Why is the role of the teacher a headship function but prophecy is not? This is the point to be demonstrated. One must demonstrate that prophecy is not a headship function while teaching is. Why is the headship function of teaching exclusively male? There is only one reason, it seems to me, to (1) make that distinction and (2) identify teaching as a headship function. This brings us back to 1 Timothy 2:12. The path of “limited participation” or soft complementarianism always ends up here. This is precisely where Renew’s position takes us—1 Timothy 2:12 is the sole text that excludes women from teaching as a function of headship. I’m fairly certain Renew will address this text more fully in a future installment.
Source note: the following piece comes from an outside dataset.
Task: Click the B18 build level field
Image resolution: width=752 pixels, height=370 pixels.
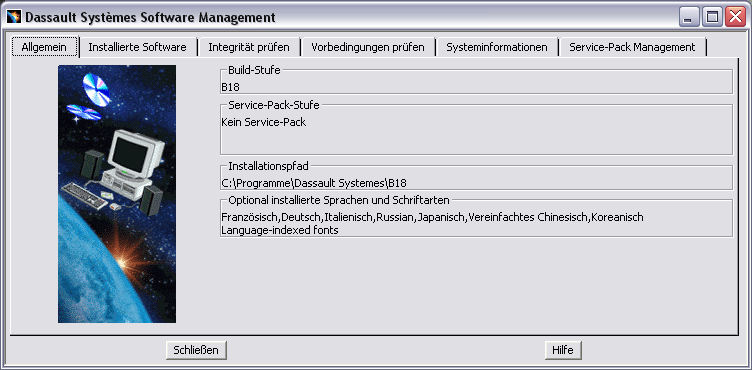Action: pyautogui.click(x=476, y=87)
Renew offers a new interpretation in the discussion of gender. They reinterpret the role of teacher as a headship function while the role of the prophet is not a headship function. For centuries within the history of the church, prophets were regarded as preachers, people who spoke the word of God, functioned authoritatively within the community of faith, and administered the Eucharist. The historic church regarded the function of prophecy as a form of preaching, and the distinction that “teachers” are authoritative preachers but “prophets” are only spontaneous speakers impressed by the Spirit in some way is a modern “reinterpretation” (to use the characterization with which I was charged in the first installment). It was primarily inaugurated by Grudem in order to explain the seeming contradiction between 1 Corinthians 11:2-16, 1 Corinthians 14:34-35, and 1 Timothy 2:12.
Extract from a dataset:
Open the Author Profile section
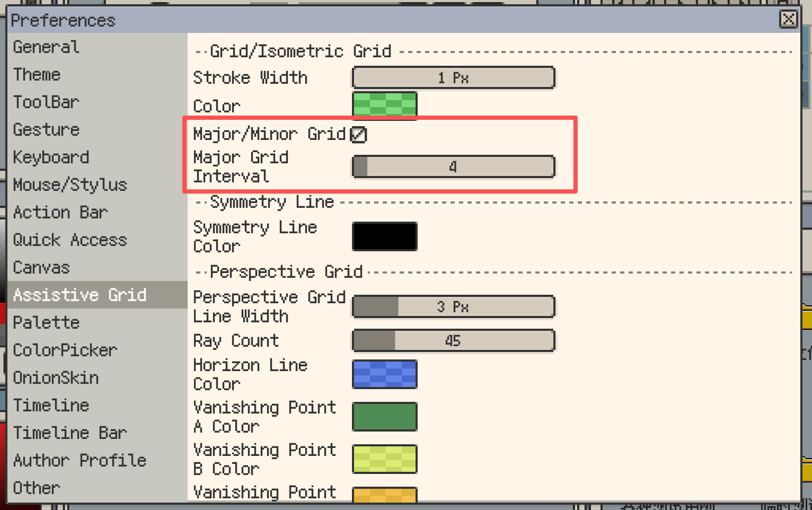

Whatever the “Ministry of the Word” is (as named in the review), and the combination of texts and inferences present in the discussion of that task, it is a headship function whereas prophecy is not, according to Renew. Moreover, none of the texts referenced to the “Ministry of the Word” (unless Acts 6:4 only describes the apostles) exclude women except one . . . 1 Timothy 2:12. That text, above all others and perhaps no other text, ultimately defines what belongs solely to “headship” in the context of the assemblies of the saints when they gather for praise and prayer. But 1 Timothy 2:12 does not even explicitly appeal to “headship.”
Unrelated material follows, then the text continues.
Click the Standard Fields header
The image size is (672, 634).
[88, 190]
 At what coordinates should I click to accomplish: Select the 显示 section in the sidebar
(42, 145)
1 Corinthians 11 does not identify what functions or gifts only belong to headship. We know praying and prophesying are not “headship” functions. Nowhere else does Paul ever use the language of headship in relation to the exercise of gifts in the assembly. I think that rather odd, if Renew is correct in its reading of the New Testament.


Women cover their heads, not because of male authority, but because they honor their relationship to their head (source of life). Kephalē does not refer to rank or authority but to the kinship relationship the head sustains to the body which is relational, intimate, mutual, and nourishing. The head is the source and origin of life to the body, according to the ancients.

Paul appeals to creation to ground this relationality, not authority. The woman was created from the man (thus, kinship and a sense of origin), and the woman was created because of the man (the man could not accomplish the divine mission alone; he needed a powerful ally to partner with him). The head cannot function without the body.

In the Lord, this mutuality is clear—one is not without the other. They are not only interdependent, but they share the same mission, the same flesh, and the same origin. They are both from God. They share a mutual authority. One does not have authority over the other in 1 Corinthians 11. Indeed, it is mutual authority in 1 Corinthians 7:4.

In fact, the woman has her own authority which she exercises in the assembly as one gifted by God just as men are also so gifted. She does not need the covering of male authority, but she honors her head as the source of her life. Men should also honor women as the means by which they come into the world. Their authority is mutual rather than hierarchical (1 Corinthians 7:4).

Women, therefore, have their own authority to audibly and visibly pray and prophesy in the assemblies of the saints gathered for prayer and praise. They do not need male permission or the covering of male authority. They do, however, appropriately honor the source of their life just as men honor the source of theirs.